SELECTED EXCERPT:
[Start of section]

Scott Tibbs



Can we please be honest about COVID-19 fatality rates?

By Scott Tibbs, September 22, 2021

There are many people who want COVID-19 fatality rates to be higher than they are. We know this because they become enraged at any discussion of statistical data of COVID-19 fatality rates, even from the Centers for Disease Control. Why would anyone want the virus to be more deadly? Why is actual statistical data from public health professionals so offensive? It makes absolutely no sense whatsoever.

Here are the facts: According to the CDC, people under 50 have a 99.95% chance of surviving the virus. Where the disease is especially dangerous for people over the age of 70, and that danger increases significantly with age. Someone who is 85 is at an even greater risk, especially if that person has complicating health issues such as obesity, a compromised immune system, diabetes, high blood pressure or pre-existing breathing problems. And despite the rhetoric of COVID-19 fearmongers, citing the survival rate for everyone under 50 does not imply (much less state outright) that the lives of people over 50 do not matter.

In fact, it is misleading to talk about the overall survival rate at all. The fact is that there is no single COVID-19 survival rate. There are multiple survival rates based on age and associated risk factor. The CDC reported in September 2020 (before thee vaccines were available) that the survival rate for those under 50 is 99.98% and the survival rate for those under 19 is 99.997%.

Furthermore, a significant percentage of COVID-19 cases are mild or asymptomatic. This means a large number of COVID-19 cases go unreported. And despite the memes on the Right about "a virus so dangerous you may never know you had it," that is actually what makes it so dangerous. Someone could be infected, not know it and never develop symptoms, and then pass it on to someone much more vulnerable to it.

So, should we take this thing seriously? Absolutely yes. I know people who have had it and were very sick, including some who were hospitalized. I have been fully vaccinated since mid-May, after getting the second dose of my vaccine in April. But distorting the numbers actually makes pandemic mitigation more difficult because it breeds distrust. Pretending the virus is more deadly than it is damages credibility at a time when we need our public health authorities to be both trusted and trustworthy.

Sadly, even analyzing statistical data is secondary to a culture war agenda, and that culture war is much more destructive to our nation long-term than the Communist Virus.

[End of section]

ACTION ITEM:
In one to three sentences, explain why the piece on COVID-19 fatality rates says that distorting the numbers makes pandemic mitigation more difficult. The listing comes from a separate source.

Entries drawn from a collection:
[Start of section]

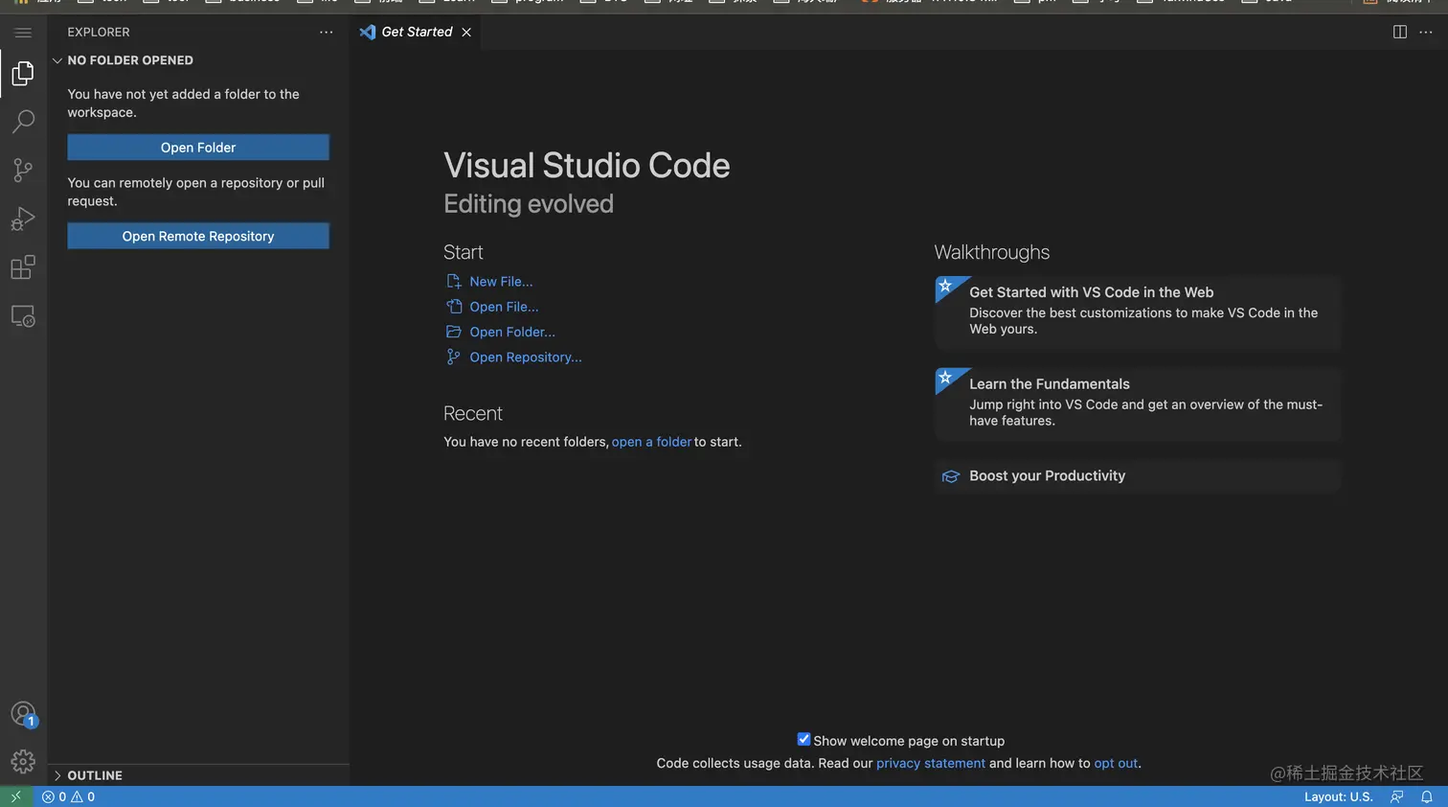The width and height of the screenshot is (1448, 807).
Task: Split the editor to the right
Action: click(1399, 32)
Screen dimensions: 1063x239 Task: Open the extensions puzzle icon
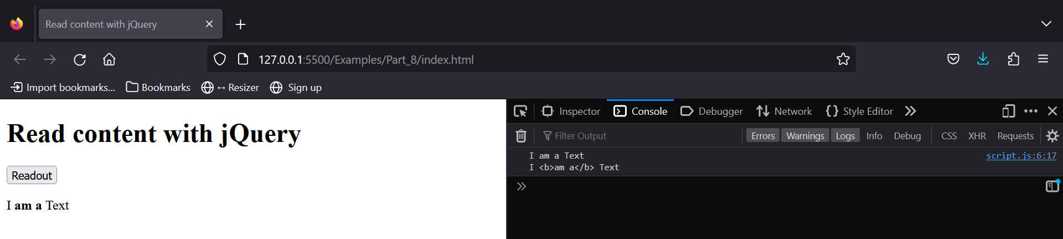click(1013, 59)
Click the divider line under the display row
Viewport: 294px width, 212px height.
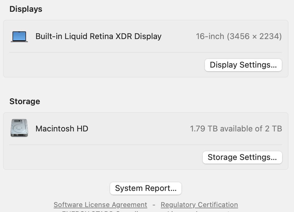coord(145,52)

[End of section]

YOUR SOLUTION:
Distorting the numbers breeds distrust. Pretending the virus is more deadly than it is damages credibility when public health authorities need to be both trusted and trustworthy.